"Überraschung, Überraschung" – Was einem Familienforscher-Anfänger an Überraschungen widerfuhr
Herr Seidenader berichtete über Lustiges, Sonderbares, fast und wirklich Unglaubliches - eine Sammlung wahrer Begebenheiten aus den ersten 80 Jahren seiner Forschungsarbeit:
Schon als Kind wollte der Referent wissen, "was früher war". Bei seiner späteren Familienforschung erlebte er dann immer wieder Überraschungen. So hatten ihn in der Kindheit in München die verwinkelten Gassen am Auer Mühlbach fasziniert ohne zu wissen, dass er eigentlich aus diesem Gassenlabyrinth stammte, denn sein Ur-Ur-Großvater Andreas Seidenader, Maurer und Bauernsohn aus dem Bayerischen Wald, tauchte als gesuchter Deserteur 1810 in der Vorstadt Au auf. Der Ur-Großvater war Melberhelfer und erwarb durch Kauf eines Hauses in der Au die Heiratslizenz. Der 1864 in der Au geborene Großvater war dort Schmied. Der Vater, Werkzeugmacher und Erfinder, stellte in der Au Spezialmaschinen für die pharmazeutische Industrie her (z.B. die erste automatische Verschlussmaschine für Penicillin-Fläschchen). Auch andere Mitglieder der Familie Seidenader waren erfolgreich: Urgroßonkel und Gastwirt Georg Seidenader betrieb in München u.a. das Hotel und Restaurant Achatz, sein Sohn Gustav war Inhaber einer Kunsthandlung in der Maximilianstraße und Besitzer einer herrschaftlicher Villa am Tegernsee, in der prominente Gäste wie Thomas Mann und Ludwig Thoma verkehrten. Ein Sohn des Schneidermeisters Johann Seidenader wurde 1905 Wirt des Prominentenlokals "Giesinger Weinbauer".
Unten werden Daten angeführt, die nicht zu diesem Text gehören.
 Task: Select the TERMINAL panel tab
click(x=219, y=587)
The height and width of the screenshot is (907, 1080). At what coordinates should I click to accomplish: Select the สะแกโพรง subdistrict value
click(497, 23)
Die Suche nach den Vorfahren seiner Mutter führte den Referenten nach Tremezzo am Comer See, der Heimat seines Ur-Ur-Großvaters Melchior Grandi (* 1792). Die Familie besaß dort eine Seidenmanufaktur und trieb einen grenzüberschreitenden Handel mit Zitrusfrüchten. Bereits 1820 war ein Grandi in München nachweisbar. Der Ur-Großvater mütterlicherseits wurde als Wilhelm Dominik Grandi/Gutsch 1816 in Karlsruhe geboren, weil die Vorfahren seiner Mutter wegen ihres protestantischen Glaubens im 18. Jahrhundert aus Salzburg ausgewiesen worden waren und sich schließlich in Karlsruhe niedergelassen hatten. Er wurde später Geschäftsführer im Verlag Braun & Schneider in München. Sein Sohn arbeitete als Lithograph, mit dem Wilhelm Busch gerne zusammenarbeitete.